The Quiet Quitting Of School Schedules
Public school districts keep finding ways to test our faith
Light posting, I've been swamped with work and a few other things. Some posts coming, including the fish pictures I've been promising plus some new ones, why high school cafeterias explain life in the elite parts of the education sector, and a look at the controversy about the proposed model guidelines for transgender students in Virginia.
At Bellwether we updated the Parent Perception Barometer. And here's BW's Michelle Croft, Alex Spurrier, and Julie Squire on parents and supplemental learning opportunities.
Later this week I'm doing a discussion about equity and innovation with Denise Forte and Chris Rush as part of this event.
Tim DeRoche, who is leading some important work on school boundaries and opportunity, has a children's book coming in January.
But today I want to write a little about pluralism, inclusion, and school schedules.
About 15 years ago I went to the Christmas concert at a public school. 'You mean a holiday pageant' you might be thinking, or less charitably, 'stop "centering" Christianity dude!' But this was a Christmas concert, even though there were certainly students in the school who did not celebrate Christmas or perhaps any faith tradition at all. And again, it was a public school.

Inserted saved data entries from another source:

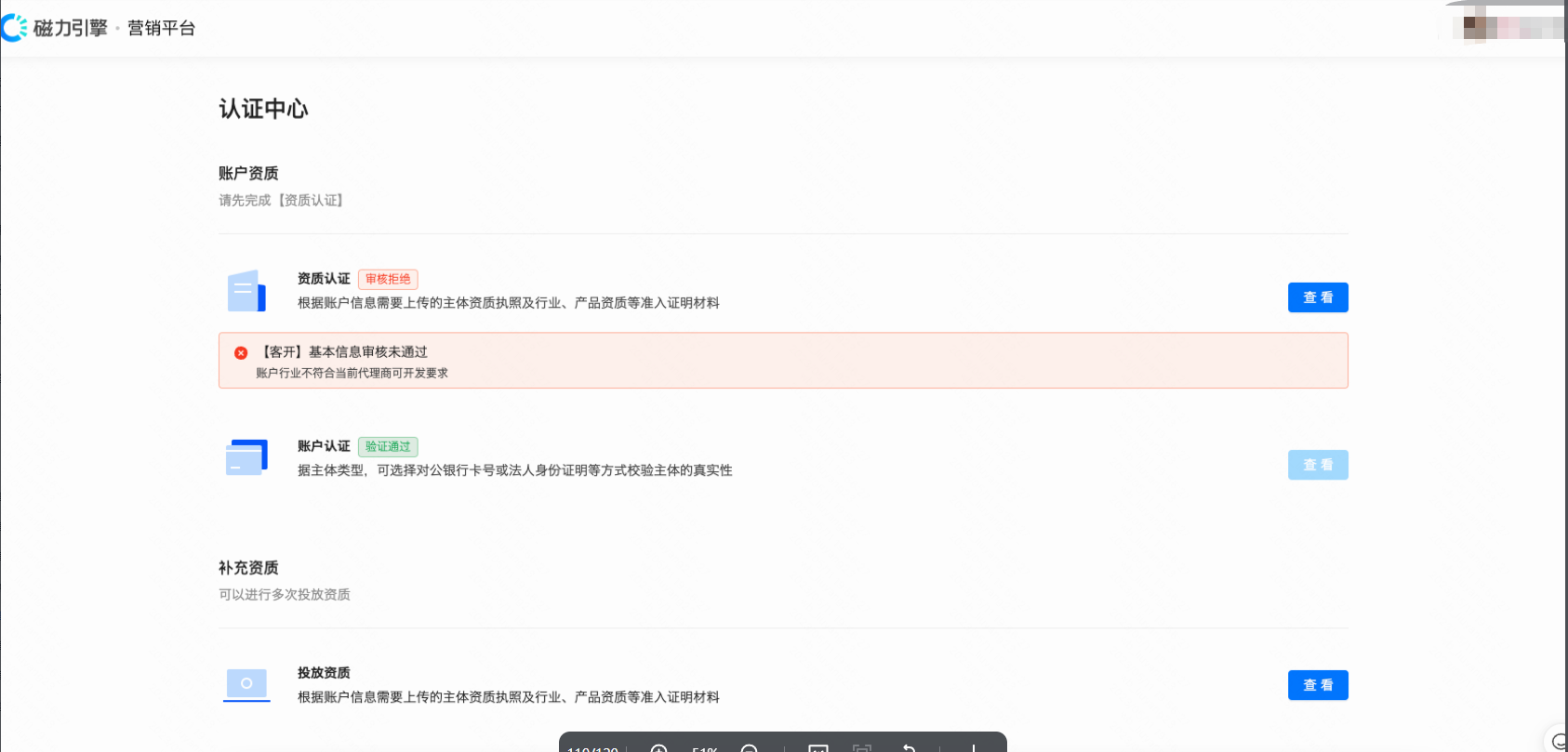Screen dimensions: 1568x752
Task: Click the 51% zoom level indicator
Action: (x=704, y=748)
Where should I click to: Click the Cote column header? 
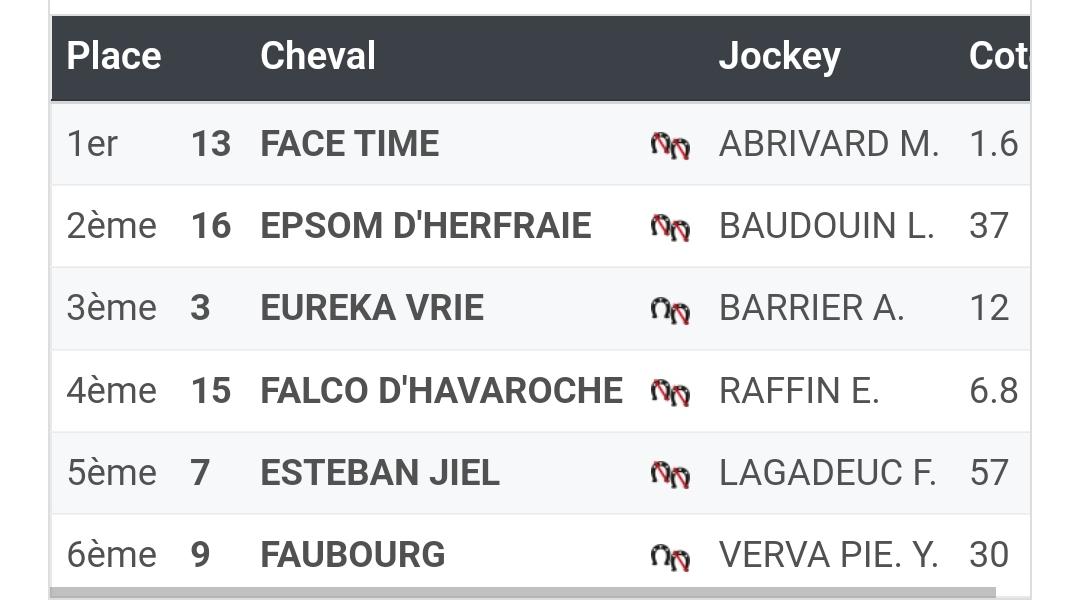click(x=999, y=56)
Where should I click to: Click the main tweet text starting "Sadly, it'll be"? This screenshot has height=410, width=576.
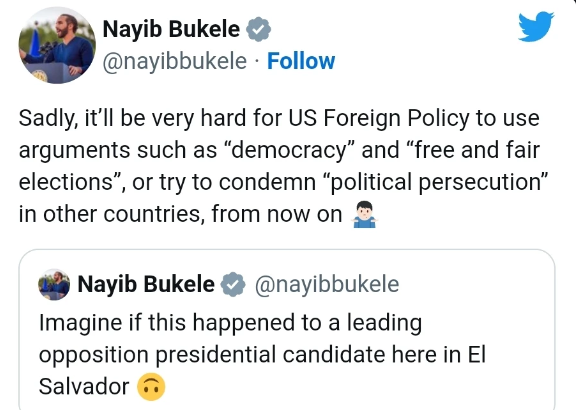point(283,166)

That stuff still happens, though you see a lot less of it. It's largely regional. (Though we do seem to be in a period of redefining religion and public schools some - this year's SCOTUS rulings in Kennedy and Makin for instance).
This month, a lot of schools gave flexible time for Rosh Hashanah or straight-up time off. That's good. Although our calendar anchors off some Christian holidays there is no reason not to accommodate the range of faith traditions in public schools in various parts of the country. You're starting to see Diwali, for example, on more school calendars, too, as a day off later this month. Or seeing the Eid holidays recognized in places with large Muslim populations. It's a welcome trend, if you're of the mind that schools should be as inclusive as possible.

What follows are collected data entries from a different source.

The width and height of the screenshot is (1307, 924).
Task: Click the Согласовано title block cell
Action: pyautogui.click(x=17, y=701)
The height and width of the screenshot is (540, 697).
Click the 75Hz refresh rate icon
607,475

But like some other issues of inclusion, it also requires some intentionality. In this case, more holidays = less school.
Instead of being intentional about that, what some schools are doing is not figuring out how to make up time given for religious observances. They're not closing and making the time up another day. They are simply giving students flexibility, not doing instruction, but still having school. There are examples of teachers just being told not to deliver new instruction on those days, use it as review time instead. But those are still counted as instructional days for the school year. Looked at one way, that could even be considered an equity issue.
And this is also not ideal for teachers - who themselves may want a day(s) off for observance. Teachers also need instructional time to, you know, teach.
So if you are concerned about the amount of instructional time overall. If you are especially worried about Covid recovery right now given the stark data we're seeing. Or you just think it's good for students to be getting more instruction in school, this is something to pay attention to. It's the quiet quitting of school calendars.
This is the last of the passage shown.